# Angel Dayli SW



## Irata1959a (30. Januar 2011)

gibt es bei der angel dayli in sw eigendlich irgendwas im beutel was mehr als 2 silber wert ist ?

mach die jetzt seid addon , aber bis auf den 1 punkt skill solange man noch nicht auf max ist , ist da 
NICHTS sinnvolles rausgekommen ..

in der dalaran und shat angeldayli war das noch anders .. Angel , angelhut , pet , verbesserte faeden und
selbst grauer muell konnze schon mal 150g wert sein .

aber in SW : NICHTS 

hab auch schon rundfrage gestartet weil es ja sein koennte das ich der einzige pechvogel bin .... aber alles 
was ich gefragt hab hatte den selben mist im Sack ... 	mist der beim haendler max 2silber ergibt .


oder gibt es doch was supertolles ?


----------



## Vaishyana (30. Januar 2011)

Mit Patch 4.0.6 soll dort etwas neues drin sein.


----------



## Dexis (30. Januar 2011)

Also ich weiß von einem Gildenkumpel, dass er aus der neuen Angel-Daily (ob SW oder OG ist ja egal) das Strandkriecher-Pet bekommen hat. Also kann man davon ausgehen, dass zurzeit nur die Belohnungen aus dem WotLK-Bereich zu bekommen sind. Ich hatte vor Cata auch schon alle Belohnungen und mache sie trotzdem weiter, man weiß ja nie 
Aber wie Vaishyana schon schrieb, sollte man abwarten ob Blizzard neue Sachen mit der Zeit implementiert.


----------



## williisdead (10. Februar 2011)

Ist denn jetzt was in Sturmwind dazu gekommen?
In den Patch-Notes stand nix...


----------



## Bernold (10. Februar 2011)

Hi,

ich habe schon eine Knöcherne Angelrute in meinem Beutel gehabt.

Und mein Skill ist nicht auf Maximum.

*
*


----------



## williisdead (10. Februar 2011)

Wir sprechen über STURMWIND,
die knöcherne ist doch aus Dala, oder?


----------



## Bernold (10. Februar 2011)

Ich weis,dass ihr von SW redet ich mache keine Angeldailys in Dala. 
Ich habe sie in Sturmwind bekommen.


----------



## Throgan (10. Februar 2011)

Es kann das Krebspet drin sein, schon vorm Patch....

Gestern hatte ich bspw. den Angelhut drin, hab mich sehr gefreut =)

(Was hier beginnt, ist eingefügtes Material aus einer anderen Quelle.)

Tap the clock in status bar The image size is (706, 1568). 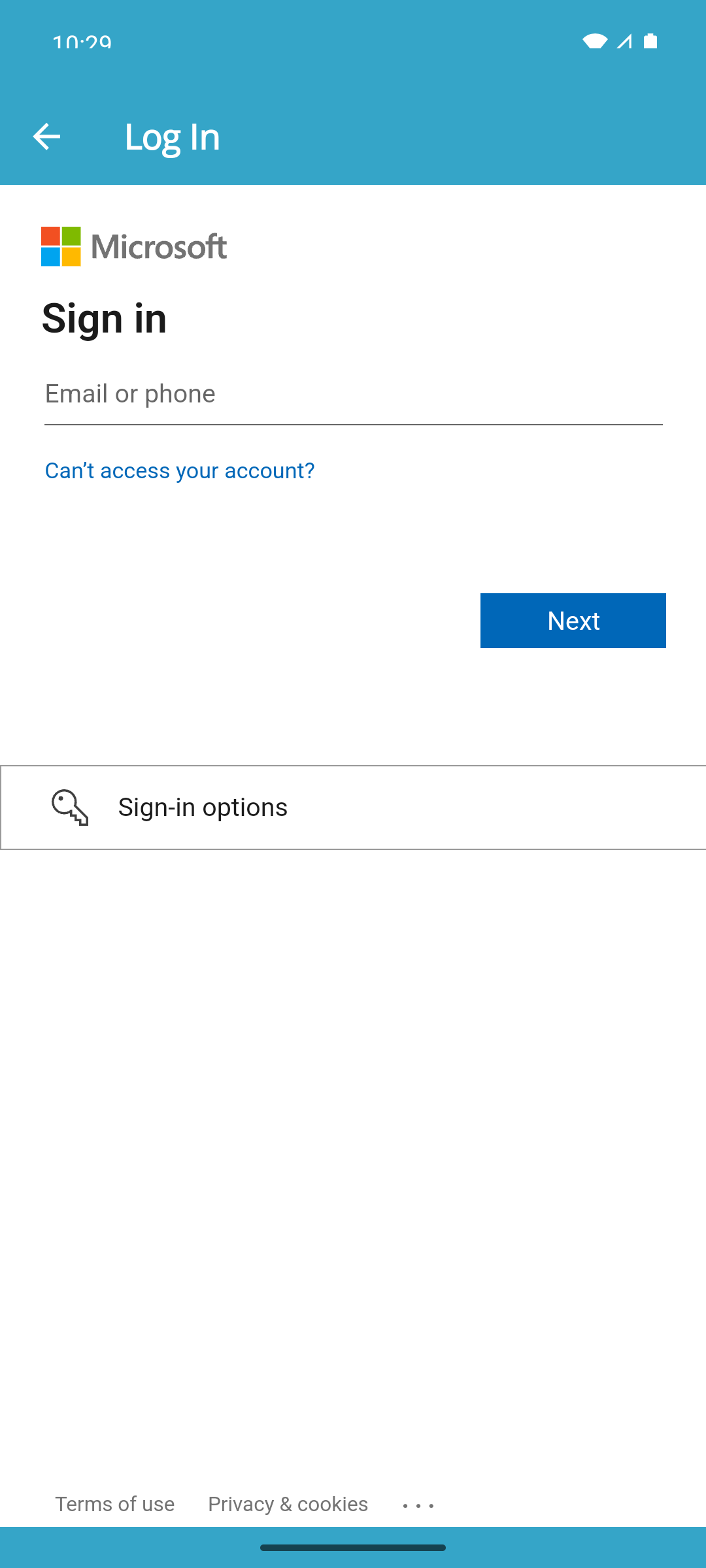pyautogui.click(x=82, y=42)
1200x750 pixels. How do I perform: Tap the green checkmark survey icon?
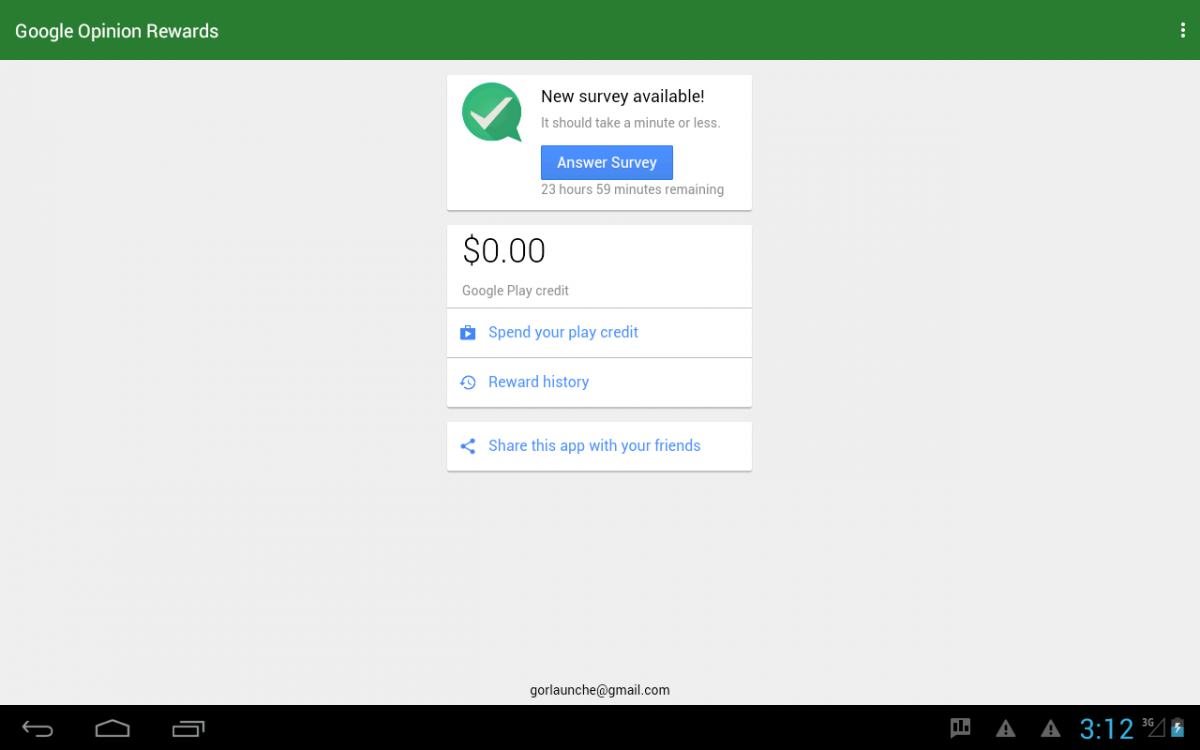tap(491, 112)
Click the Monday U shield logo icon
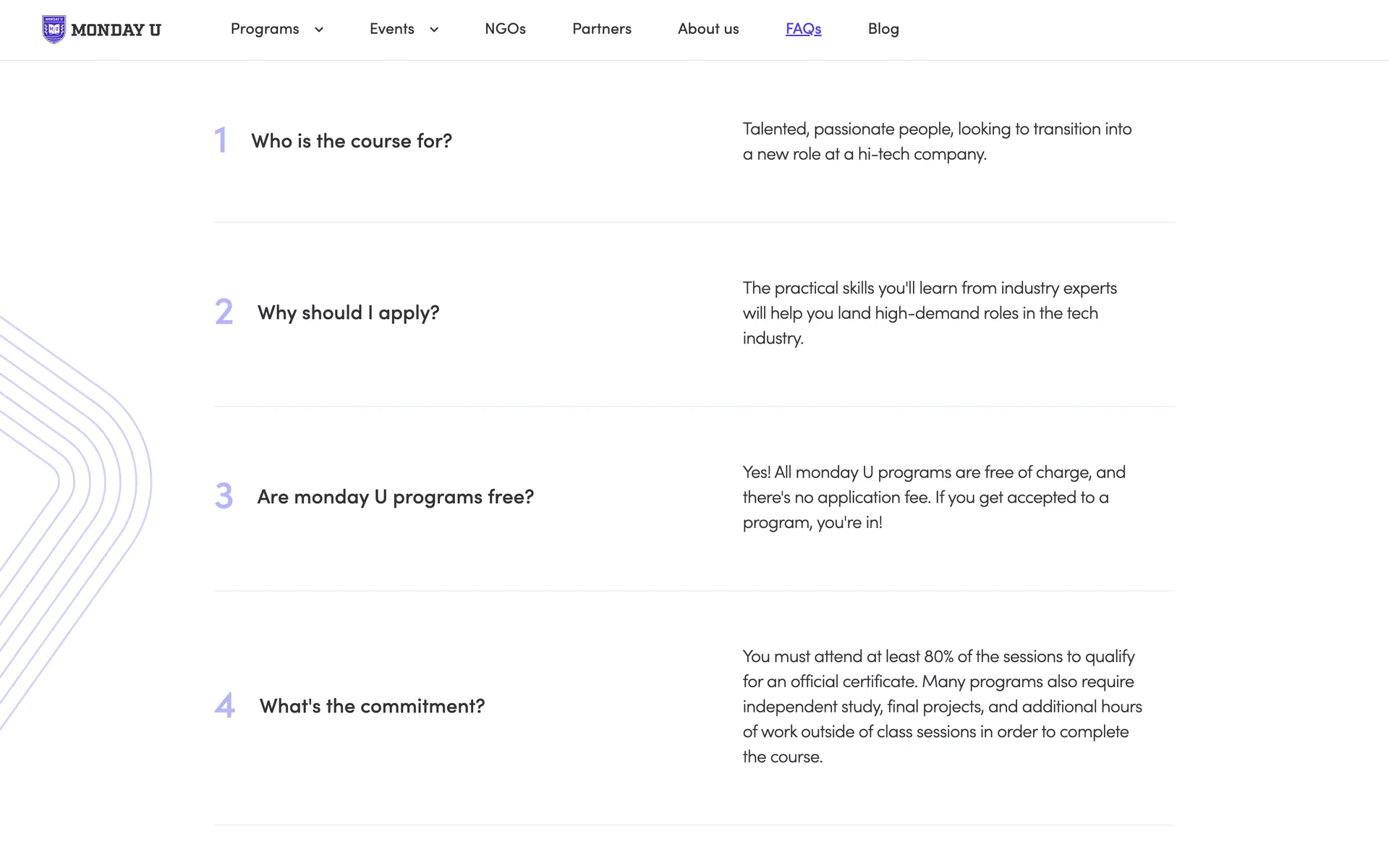Viewport: 1389px width, 868px height. click(x=54, y=30)
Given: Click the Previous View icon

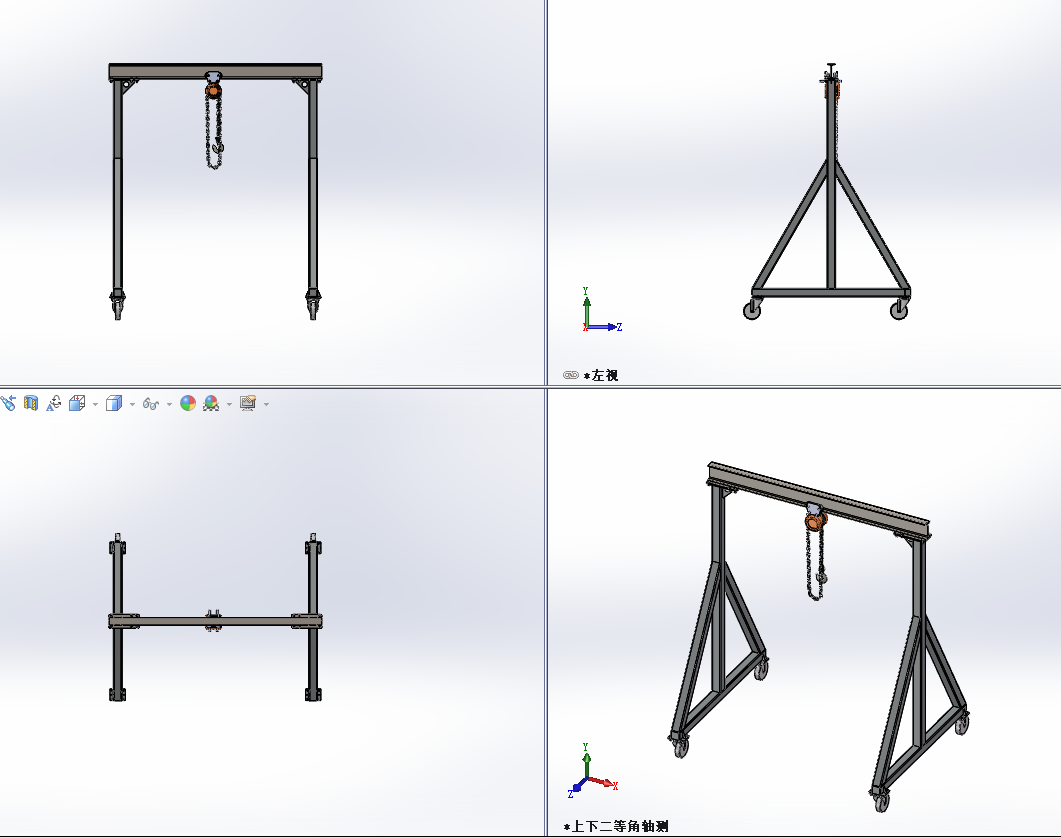Looking at the screenshot, I should pyautogui.click(x=8, y=403).
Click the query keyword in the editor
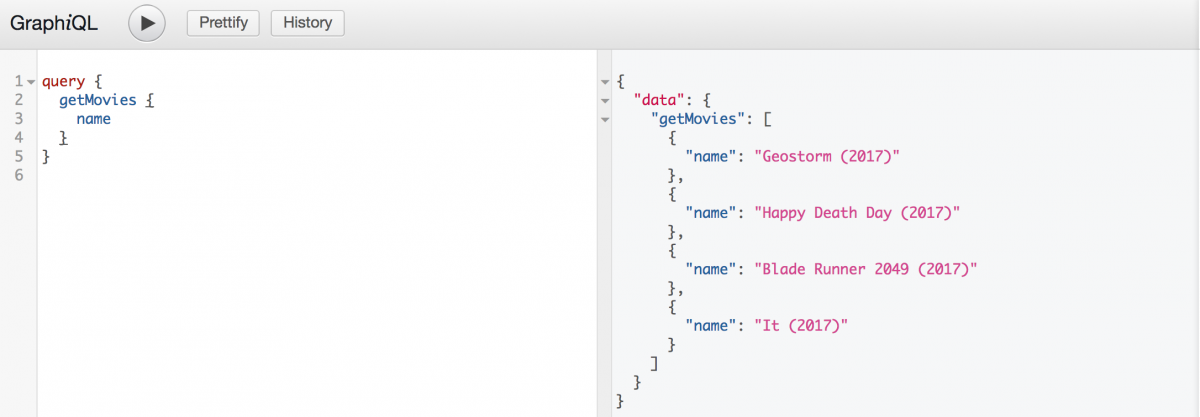The image size is (1200, 417). (x=63, y=81)
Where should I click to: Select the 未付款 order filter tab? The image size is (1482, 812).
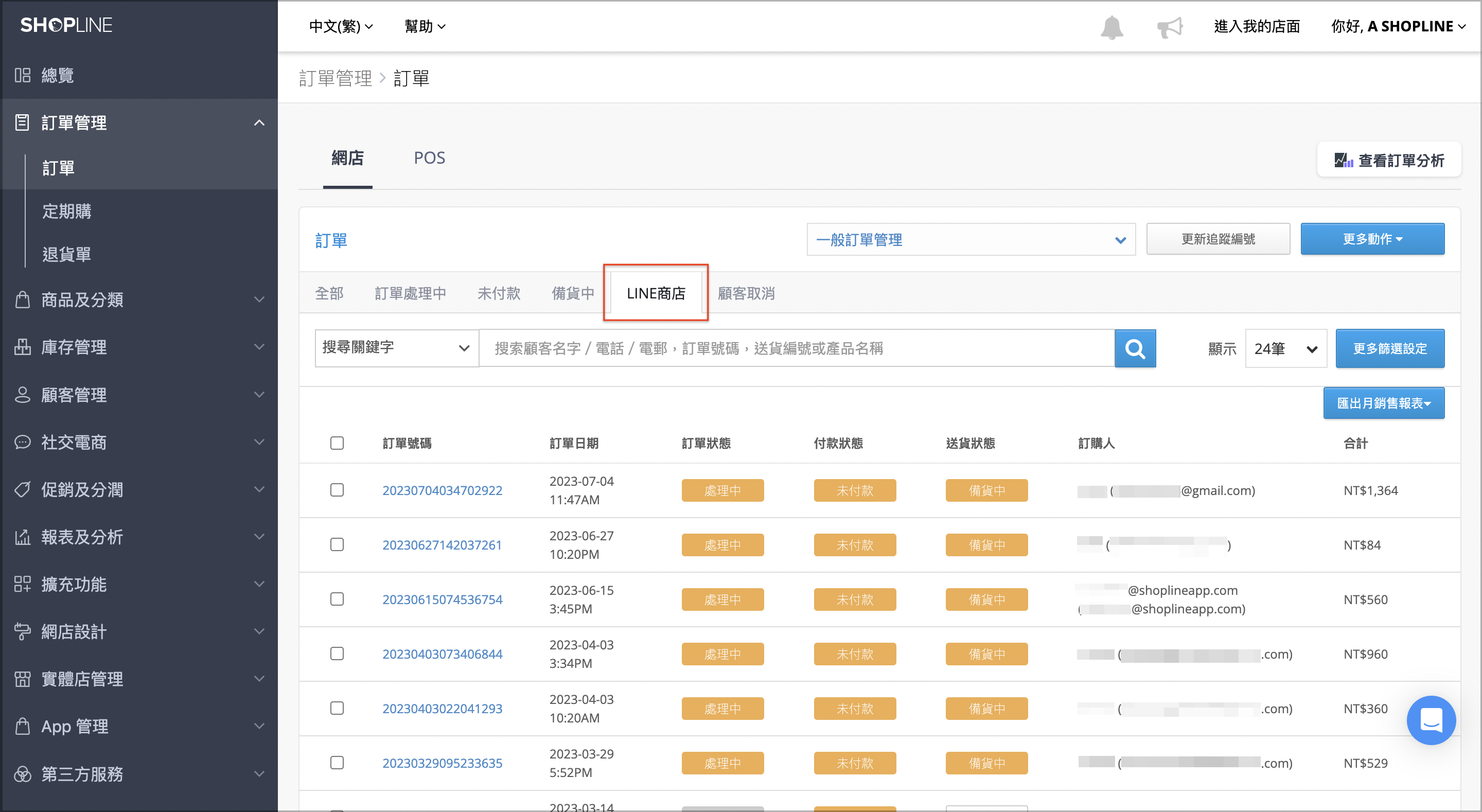pos(499,293)
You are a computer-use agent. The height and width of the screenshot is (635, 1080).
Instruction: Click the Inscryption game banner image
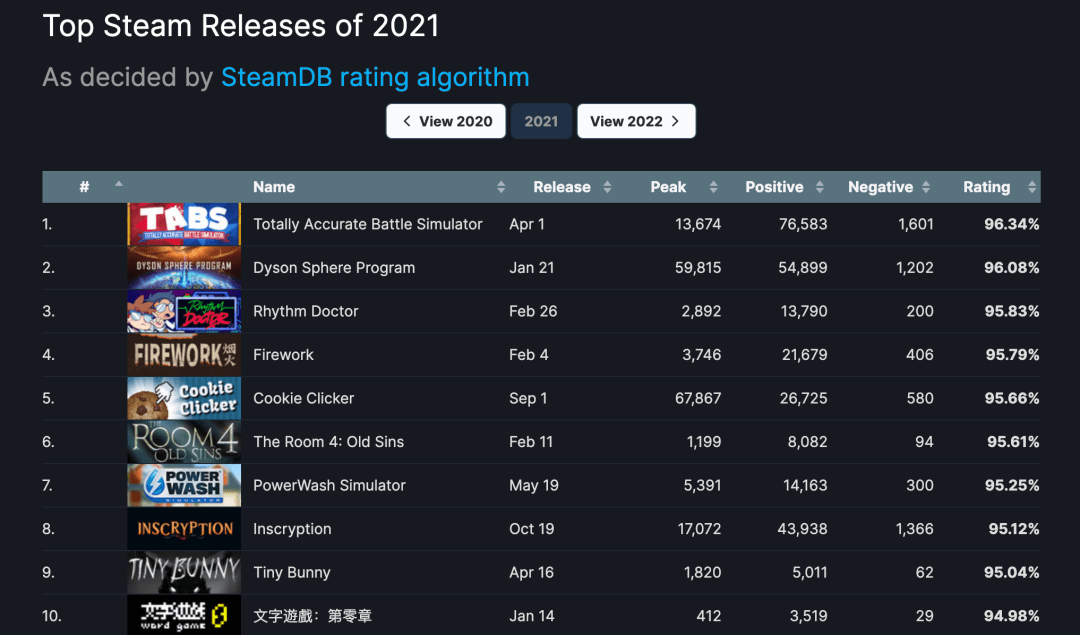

Und mit 4.0.6 sind wohl noch "seltene" Angeln hinzu gekommen....find den Post aber grad nich..


----------



## Dexis (12. Februar 2011)

Hätte nie gedacht, dass ich mich selber mal zitiere^^



Dexis schrieb:


> Also kann man davon ausgehen, dass zurzeit nur die Belohnungen aus dem WotLK-Bereich zu bekommen sind.
> [...]
> Aber wie Vaishyana schon schrieb, sollte man abwarten ob Blizzard neue Sachen mit der Zeit implementiert.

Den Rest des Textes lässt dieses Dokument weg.